Thursday 15 September 2016

Warblers, chats and waders

Lade - warm, dry, sunny, ne 2 - A pretty decent couple of hours birding the local patch delivered a scattering of Wheatears, Mipits, Yellow Wagtails, two Whinchats, Black Redstart and a Skylark grounded on the Desert, while hundreds of hirundines, mostly House Martins, crowded onto the power lines twittering away merrily. Around the willow swamp at least ten each of Chiffchaff and Blackcap, plus several Reed Warblers, Common and Lesser Whitethroats, a Kingfisher and a brief glimpse of a Water Rail on the bare mud now showing around the margins. A Golden Plover flew over calling forlornly, two Marsh Harriers quartered the back fields and a steady flow of Sandwich Terns came off the bay. On south lake a flock of 30 Wigeons was noteworthy.

                               A parched Desert

                                Hirundines preparing to head off south

   Considering how humid it was last night the only downer was the lack of moths in the garden trap with a paltry 15 species of macros present, including Square-spot Rustic, Lunar Underwing new for the year, plus Chinese Character and Snout.

                                        Lunar Underwing

ARC - 1130hrs - There was plenty of interest on offer from Hanson hide with a large flock of Golden Plovers and Lapwings on the stony islands. Within the throng were 10 Barwits, six Blackwits, six Snipe, two Grey Plovers, Knot, Ruff and Greenshank, several Pintails and a Garganey. Also present, a Great White Egret, two Marsh Harriers and a Kingfisher, plus hundreds of hirundines on the move. More common passage warblers were in the bushes around the car park and along the willow trail.

                                Godwits and Greenshank

                                Juvenile Knot

                                Grey Plover and Lapwing

Greatstone Beach - 1400hrs - On a falling tide the sands was packed with gulls, terns and eight species of shorebirds. I didn't have too long but a count of 120 Barwits was notable along with 250 Sandwich Terns and a Black Tern.
  Another superb day of migrants across the Dungeness NNR.

RECORDS SUPPLIED >>
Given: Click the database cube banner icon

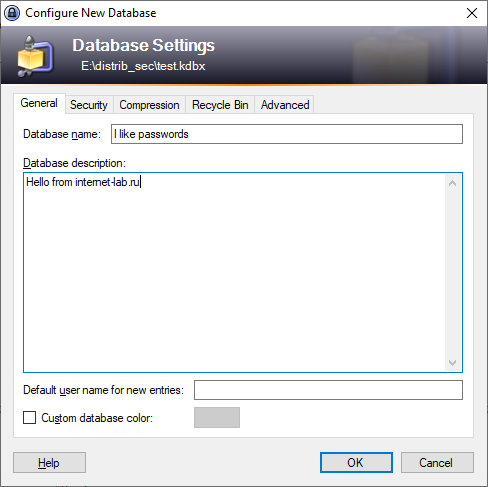Looking at the screenshot, I should pos(35,56).
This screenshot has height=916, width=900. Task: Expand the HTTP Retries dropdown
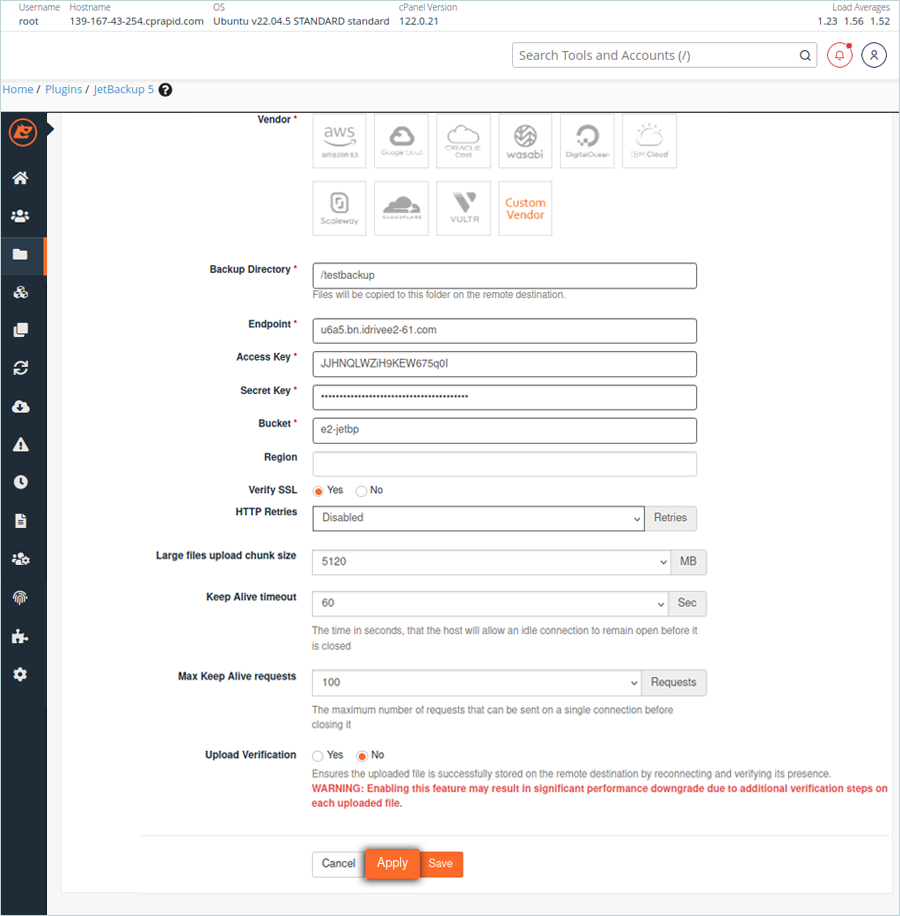[x=478, y=518]
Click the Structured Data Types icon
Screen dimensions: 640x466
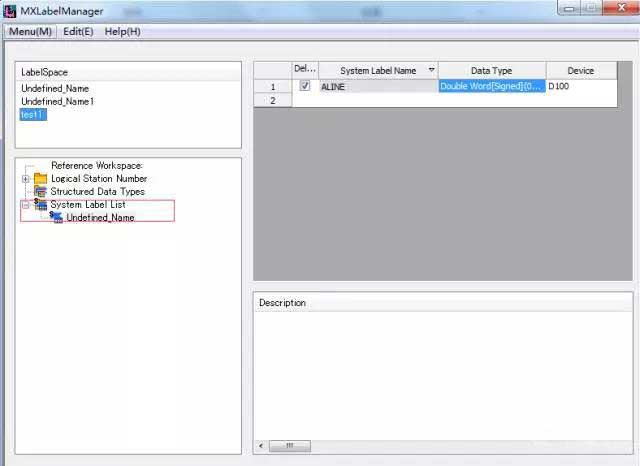click(41, 191)
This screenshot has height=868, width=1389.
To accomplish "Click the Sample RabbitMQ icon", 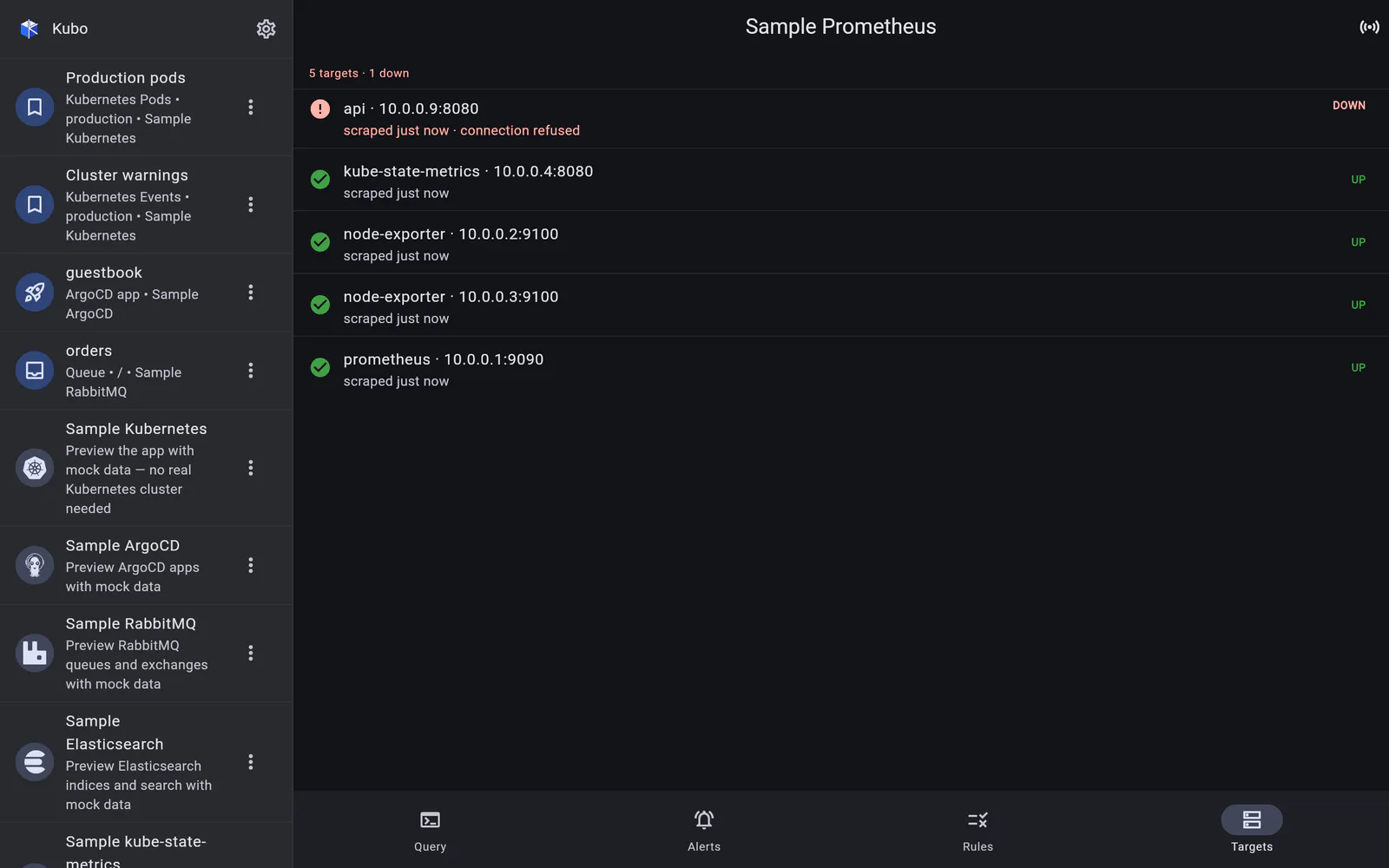I will 35,653.
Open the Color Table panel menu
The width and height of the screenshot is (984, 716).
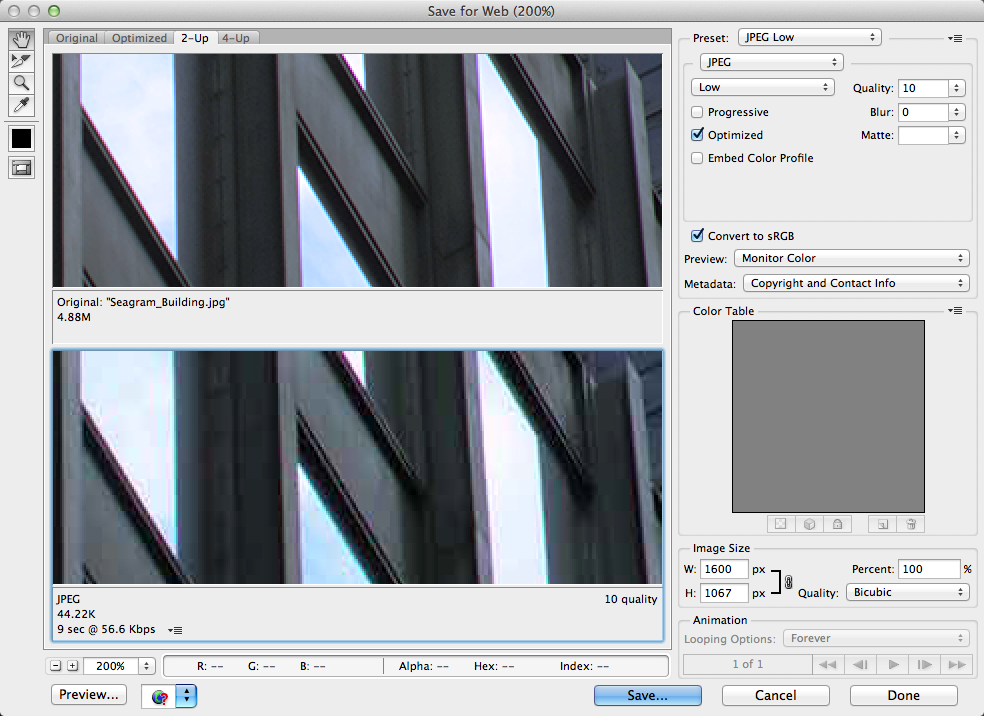click(x=955, y=310)
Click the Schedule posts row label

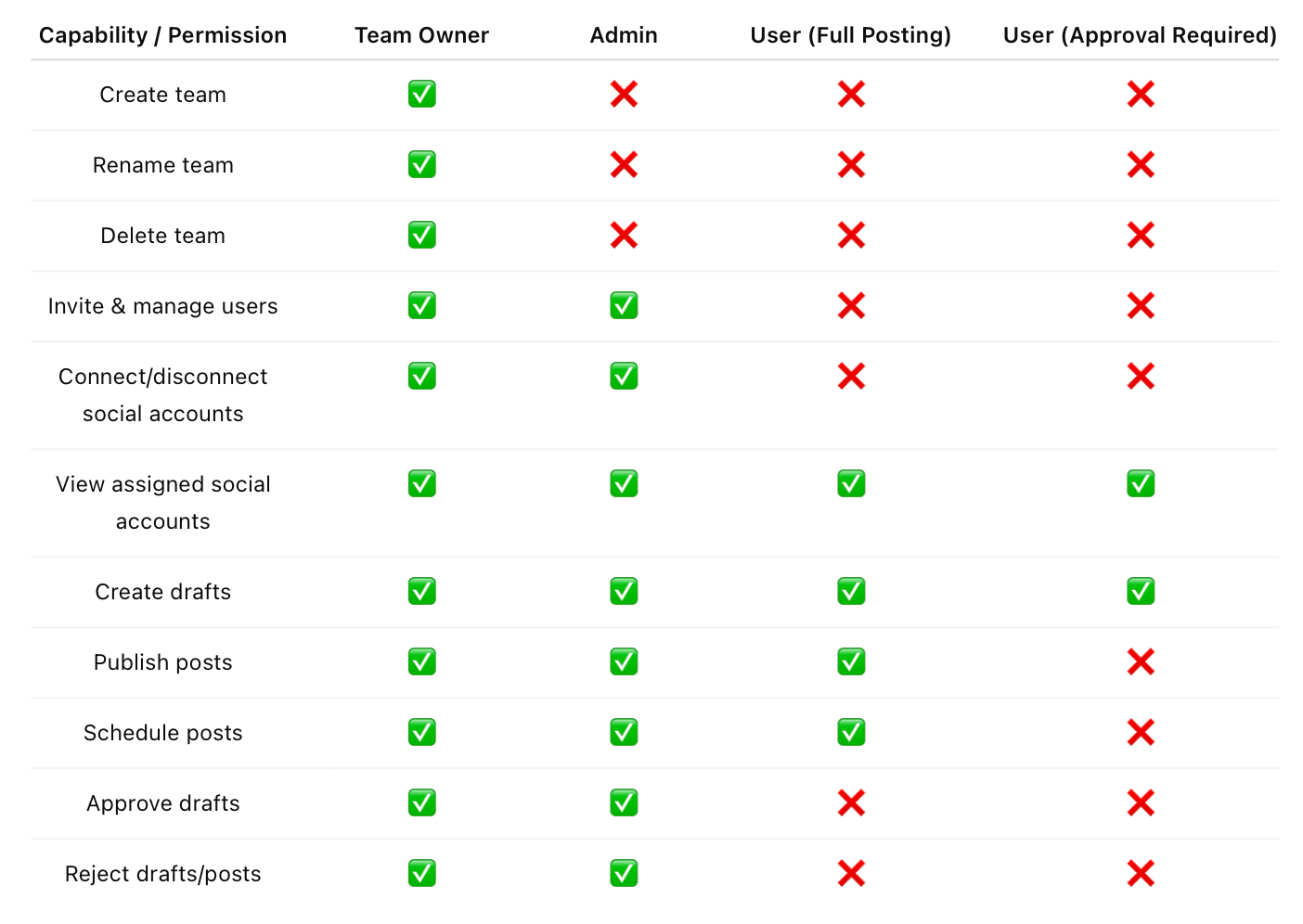point(163,733)
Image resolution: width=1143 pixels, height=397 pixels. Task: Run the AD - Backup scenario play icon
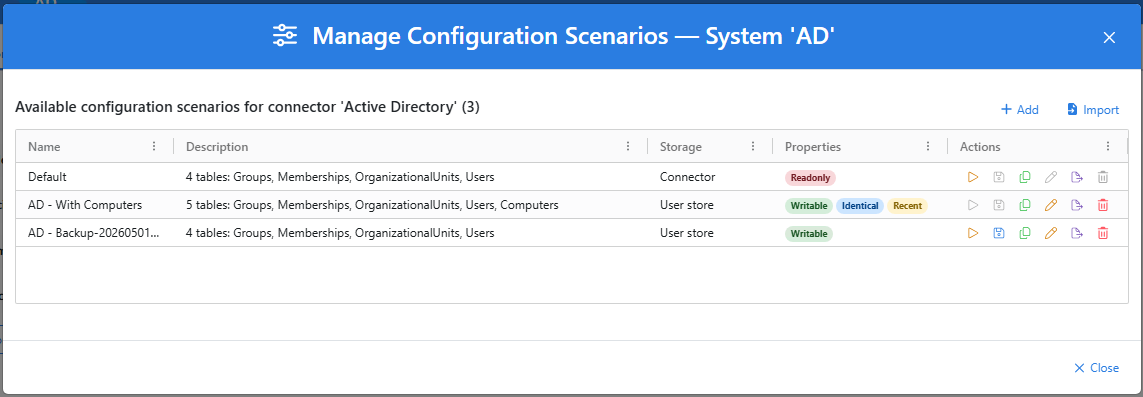point(972,233)
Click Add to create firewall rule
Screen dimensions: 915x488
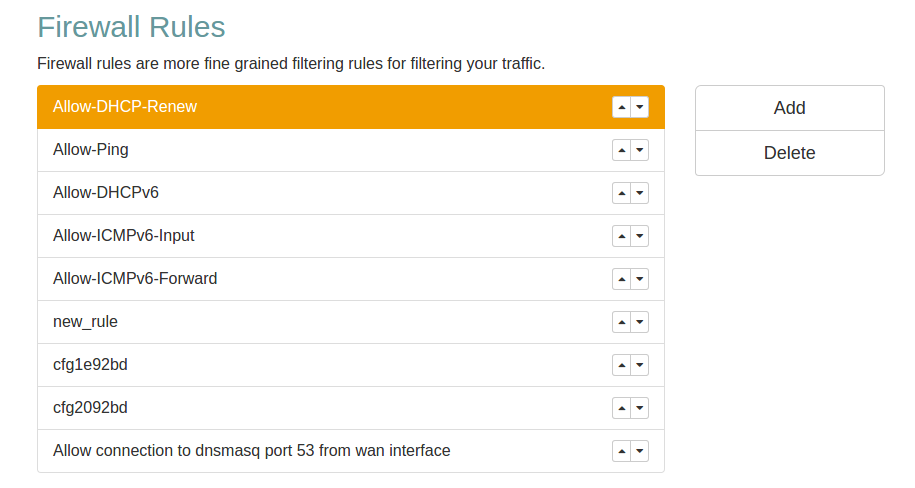tap(789, 108)
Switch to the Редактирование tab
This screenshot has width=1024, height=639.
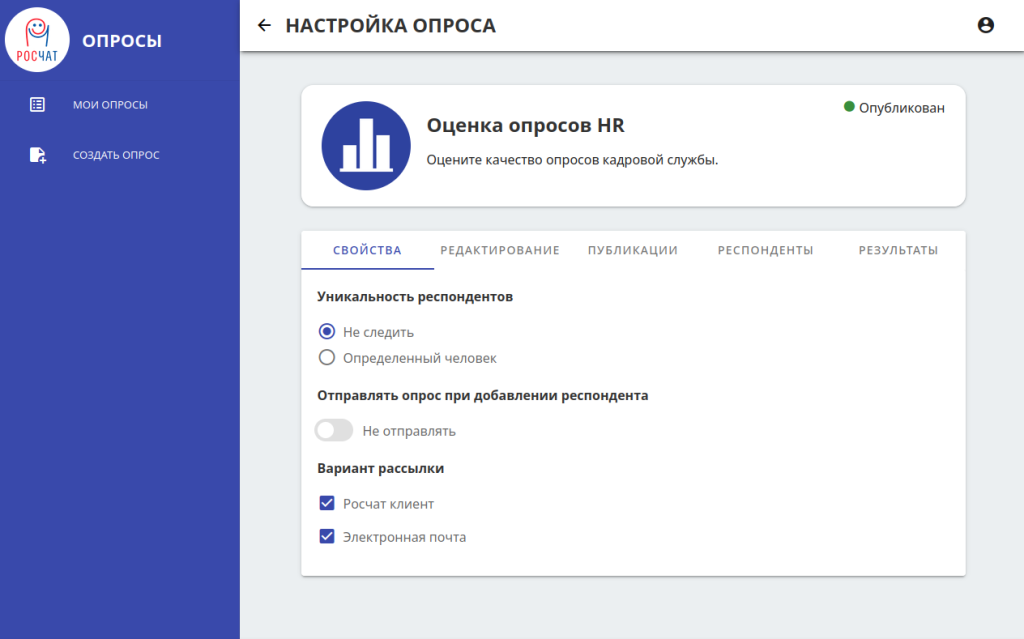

EXERCISE TASKS >>
a: Check each of these against the bird diary and answer yes or no, quoting the words from the diary that settle it: (i) A flock of 30 Wigeons was seen on south lake. (ii) The garden moth trap held 25 species of macros. (iii) A Black Tern was seen at Greatstone Beach.
b: Rewrite the part of the bird diary that opens with the words "ARC - 1130hrs" and closes with "and a Black Tern.", renaming "Barwits" to "Bar-tailed Godwits".
You can leave the material aside.

RESPONSES BY TASK >>
a:
(i) Yes: "On south lake a flock of 30 Wigeons was noteworthy."
(ii) No: "a paltry 15 species of macros present"
(iii) Yes: "250 Sandwich Terns and a Black Tern"

b:
ARC - 1130hrs - There was plenty of interest on offer from Hanson hide with a large flock of Golden Plovers and Lapwings on the stony islands. Within the throng were 10 Bar-tailed Godwits, six Blackwits, six Snipe, two Grey Plovers, Knot, Ruff and Greenshank, several Pintails and a Garganey. Also present, a Great White Egret, two Marsh Harriers and a Kingfisher, plus hundreds of hirundines on the move. More common passage warblers were in the bushes around the car park and along the willow trail.

                                Godwits and Greenshank

                                Juvenile Knot

                                Grey Plover and Lapwing

Greatstone Beach - 1400hrs - On a falling tide the sands was packed with gulls, terns and eight species of shorebirds. I didn't have too long but a count of 120 Bar-tailed Godwits was notable along with 250 Sandwich Terns and a Black Tern.